General information
- Type: Motor glider and glider
- National origin: Czech Republic
- Manufacturer: TeST
- Status: Production completed
- Number built: 2 (December 2000)

= TeST TST-3 Alpin T =

Czech single-seat glider and motor glider

The TeST TST-3 Alpin T (Alpine) is a Czech shoulder-wing, T-tailed, single-seat glider and motor glider that was designed and produced by TeST of Brno.

==Design and development==
The TST-3 was produced in many forms, including as plans and kits or various levels of completion for amateur construction and also as a factory completed aircraft. It was produced as a motor glider with a retractable engine and also as a pure glider. Production is complete and the type is no longer available.

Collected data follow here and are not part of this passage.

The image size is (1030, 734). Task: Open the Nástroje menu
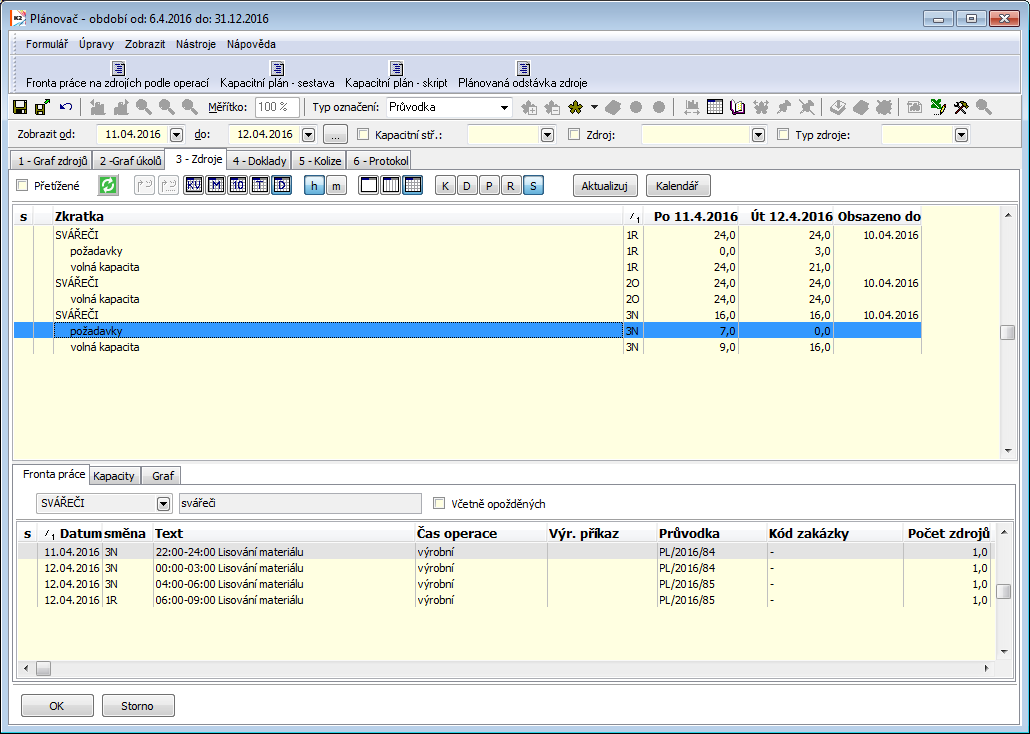coord(195,44)
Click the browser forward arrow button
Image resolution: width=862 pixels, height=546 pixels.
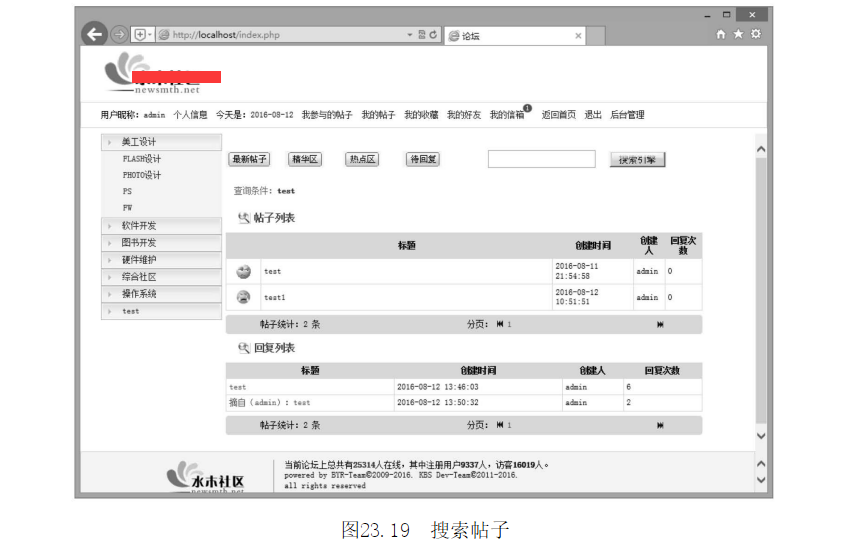119,34
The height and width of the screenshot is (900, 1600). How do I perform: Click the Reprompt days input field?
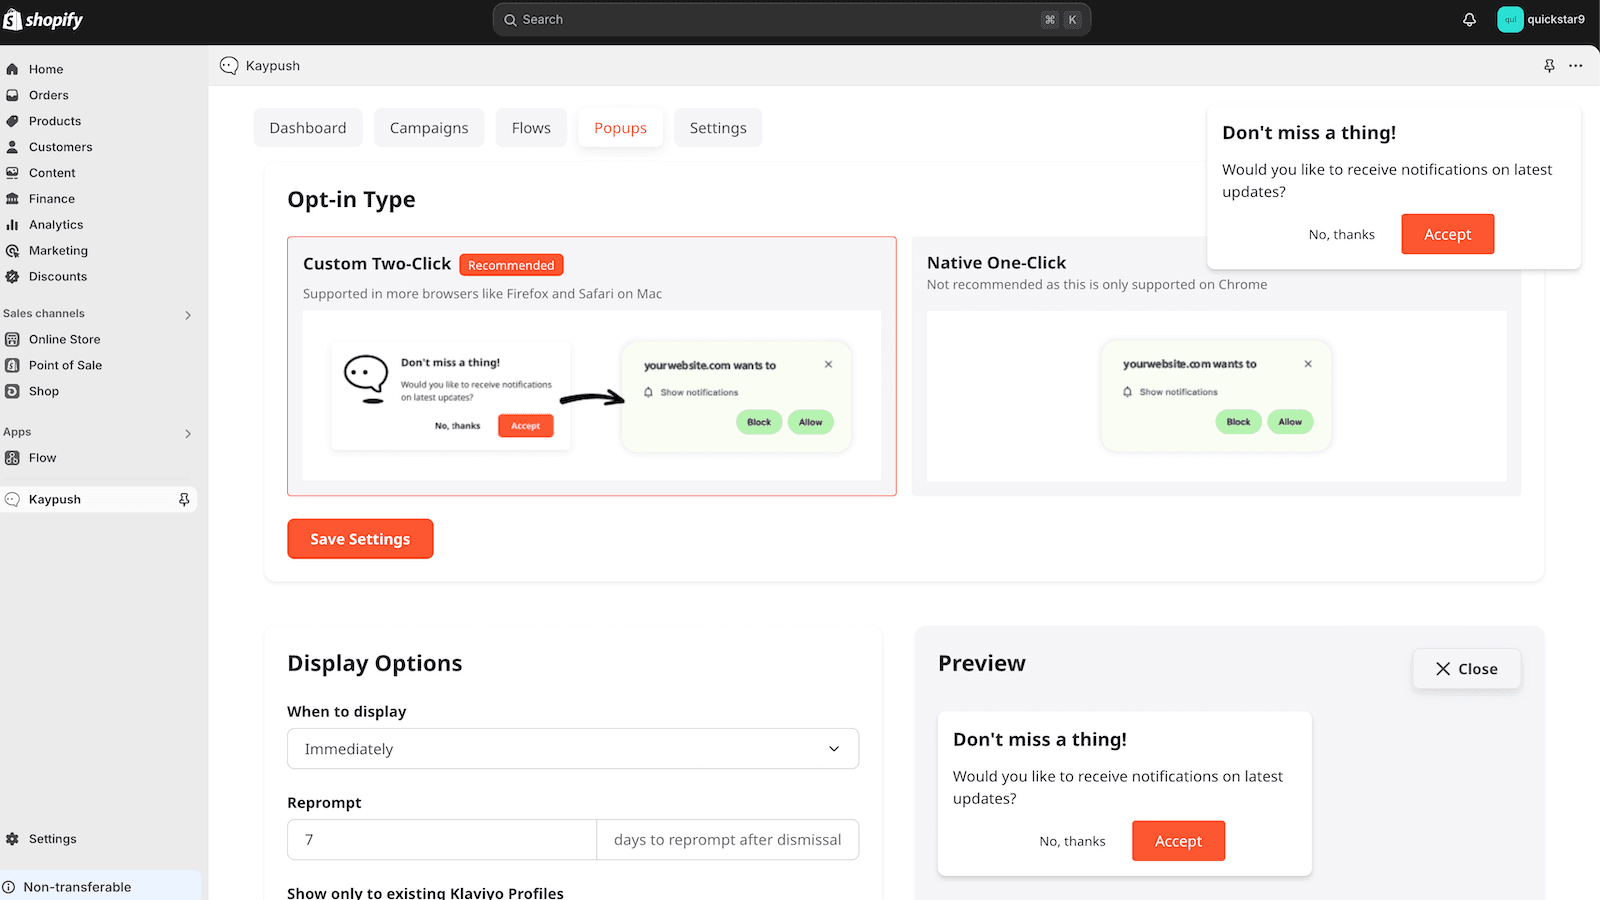pos(442,840)
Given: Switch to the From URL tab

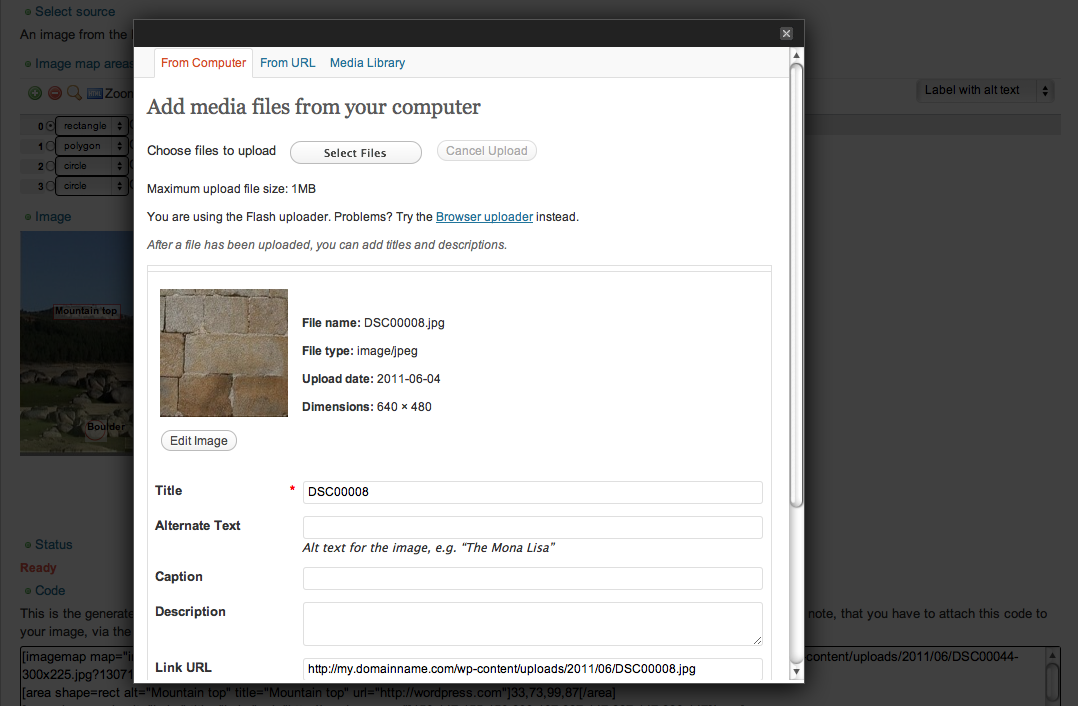Looking at the screenshot, I should [x=288, y=63].
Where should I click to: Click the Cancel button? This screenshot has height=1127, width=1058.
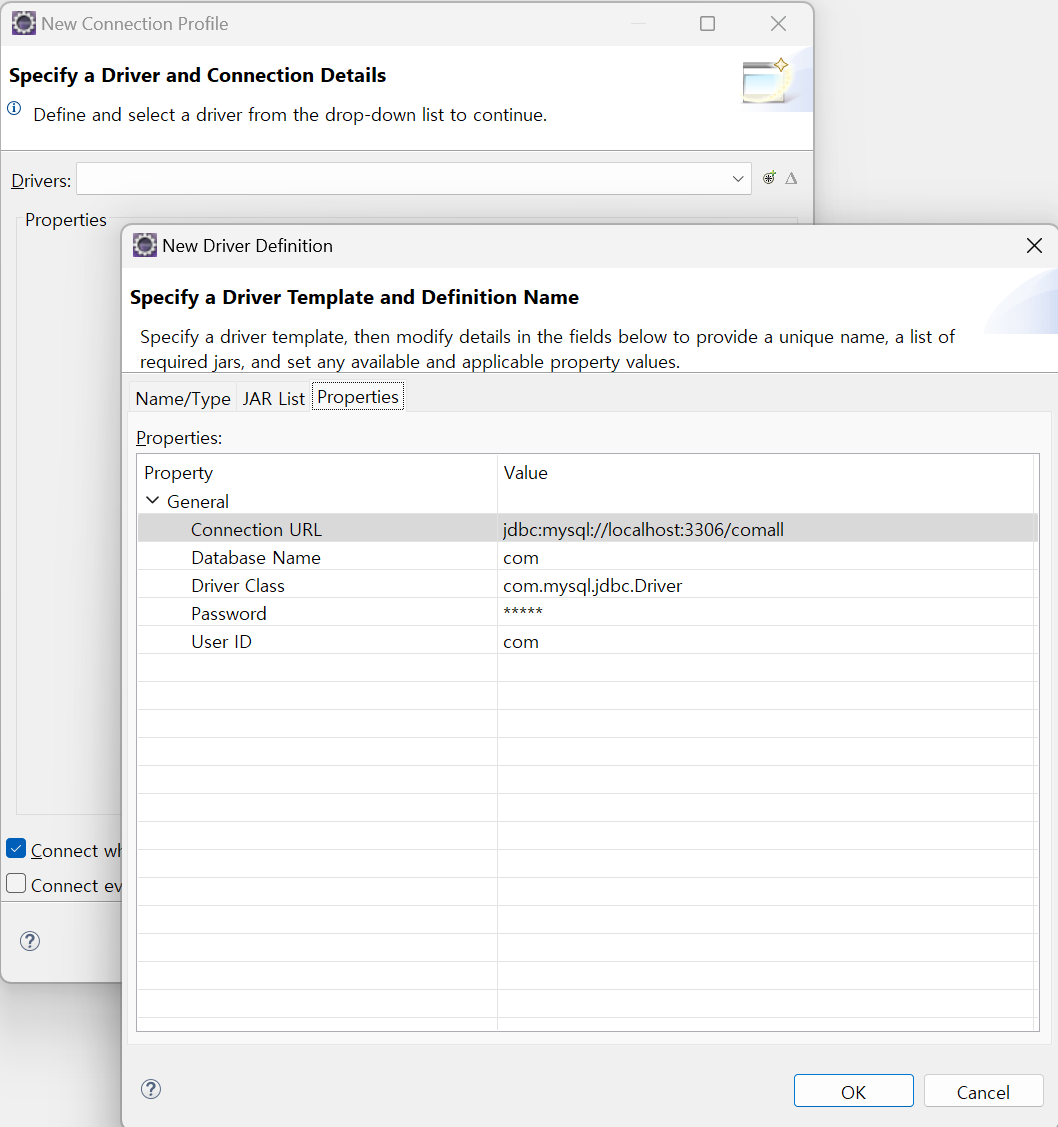[x=982, y=1091]
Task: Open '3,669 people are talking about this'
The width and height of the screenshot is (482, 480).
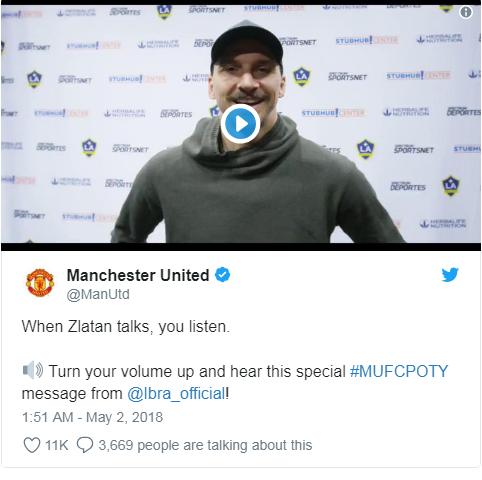Action: (x=205, y=445)
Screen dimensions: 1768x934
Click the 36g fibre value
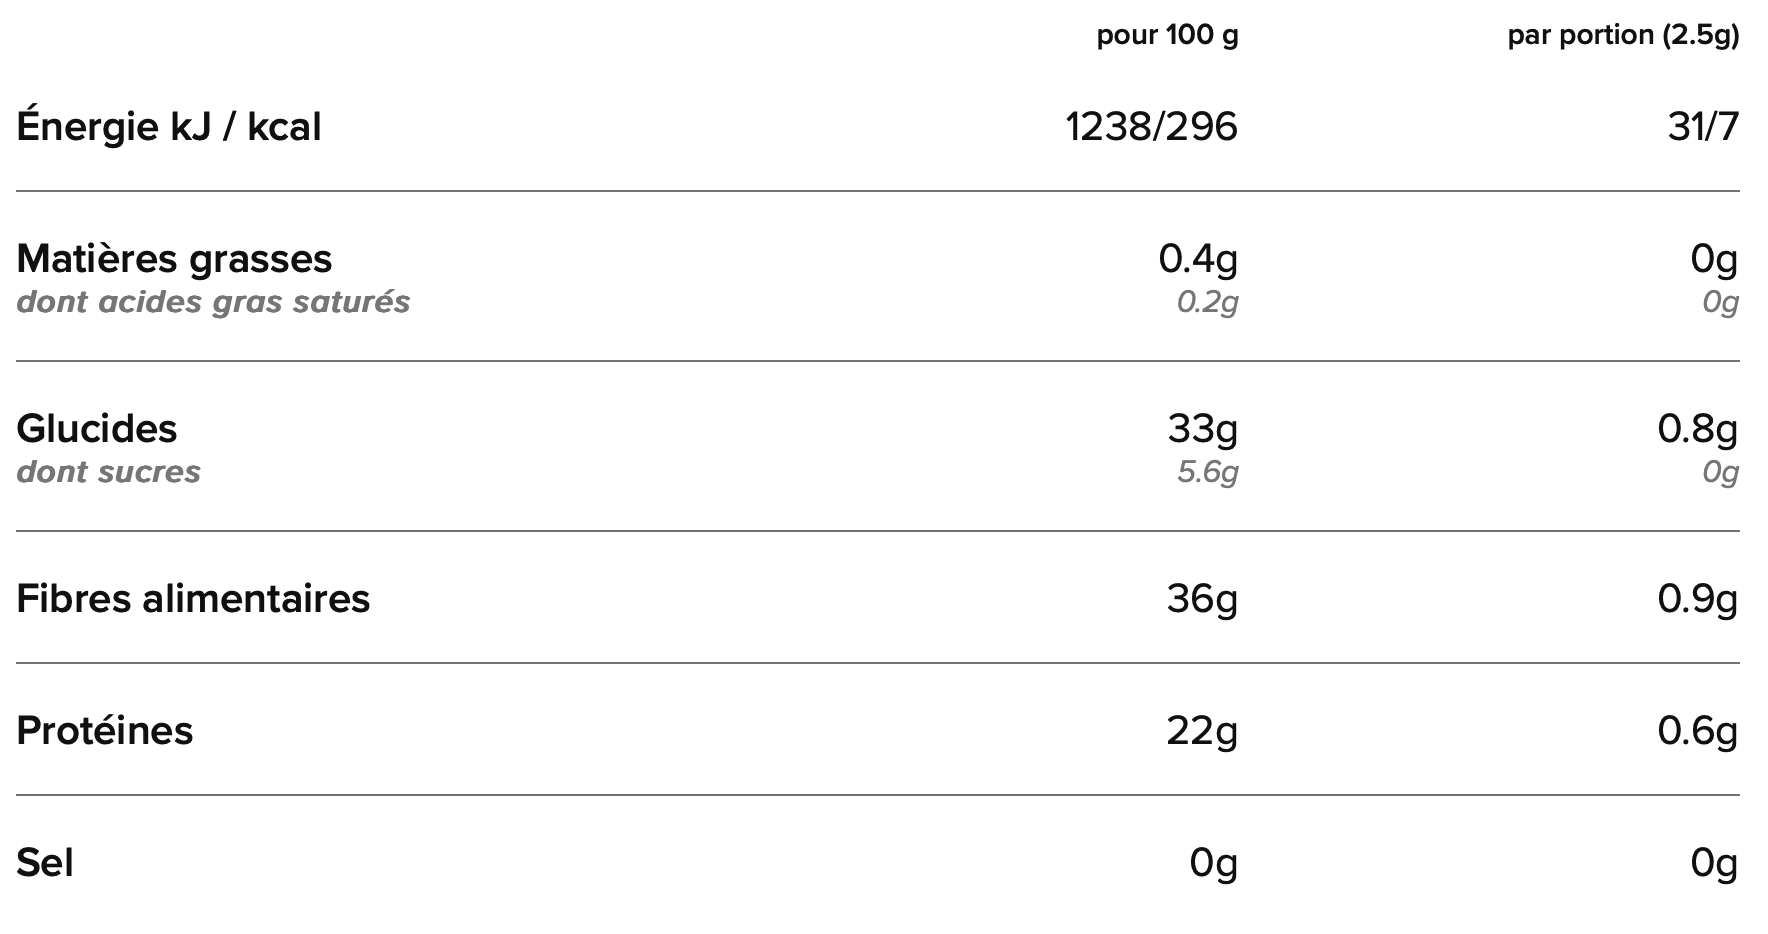click(1202, 599)
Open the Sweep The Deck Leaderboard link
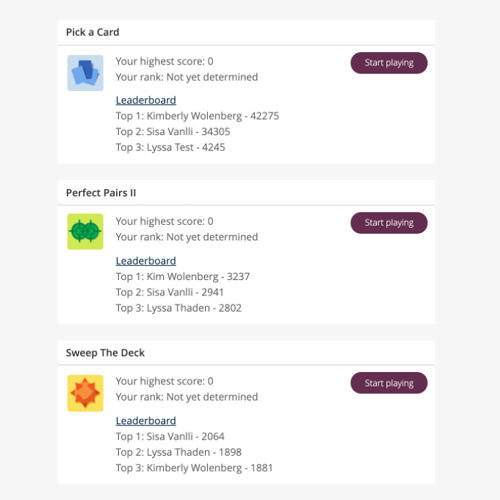The width and height of the screenshot is (500, 500). pyautogui.click(x=146, y=421)
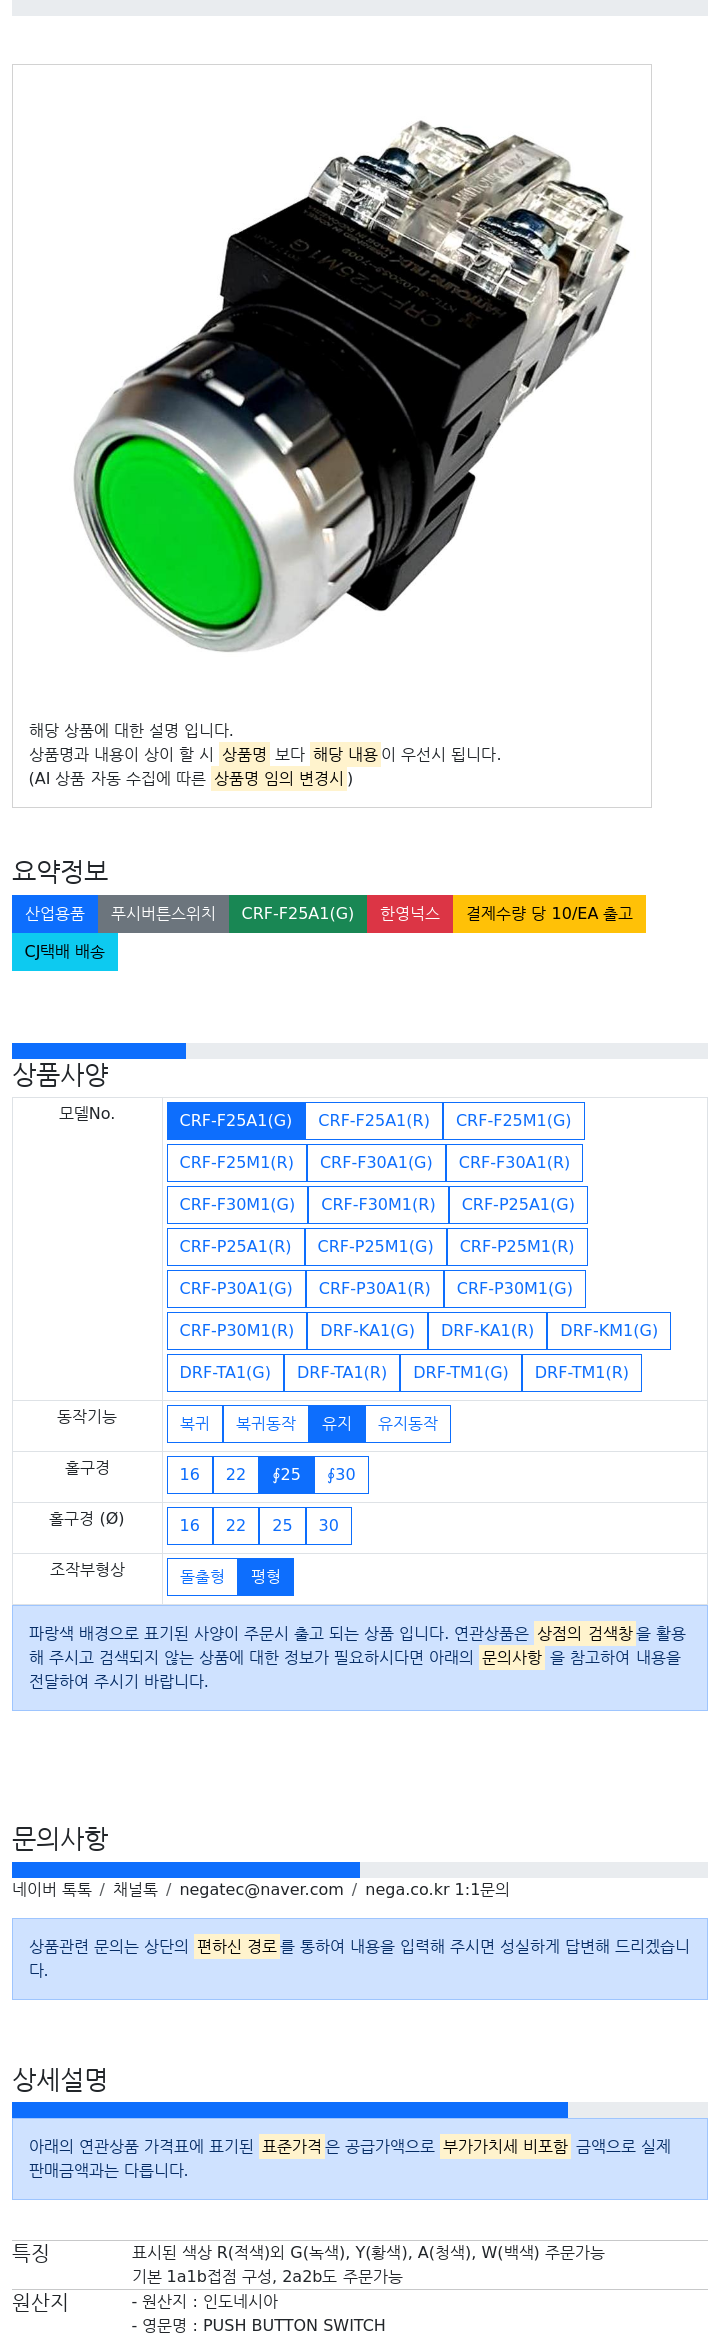The width and height of the screenshot is (720, 2338).
Task: Open the 산업용품 category tag
Action: click(x=55, y=914)
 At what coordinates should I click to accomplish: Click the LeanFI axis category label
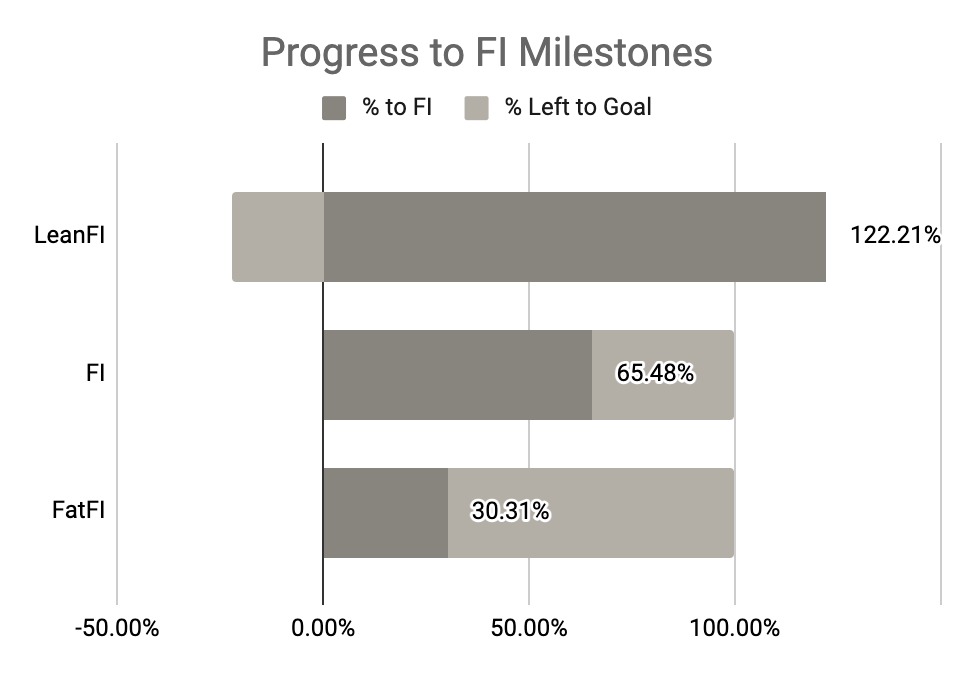(x=70, y=237)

The TST-3 is of mixed construction, using fibreglass, wood and aircraft fabric covering. The 13.4 m span wing is equipped with winglets and a Wortmann FX 61-184 airfoil. The tractor configuration Hirth F-33 16 kW motor is mounted on a strut that retracts aft into a bay behind the cockpit and is enclosed by two doors. A Rotax 503 of 37 kW was optional. The landing gear is retractable monowheel gear.

Two were reported to have been completed by December 2000. In December 1998 the glider version was US$13,000. In December 2000 the kit was US$10,000, complete aircraft US$23,300 and the plans US$350. In 2004 the complete aircraft was €22,880.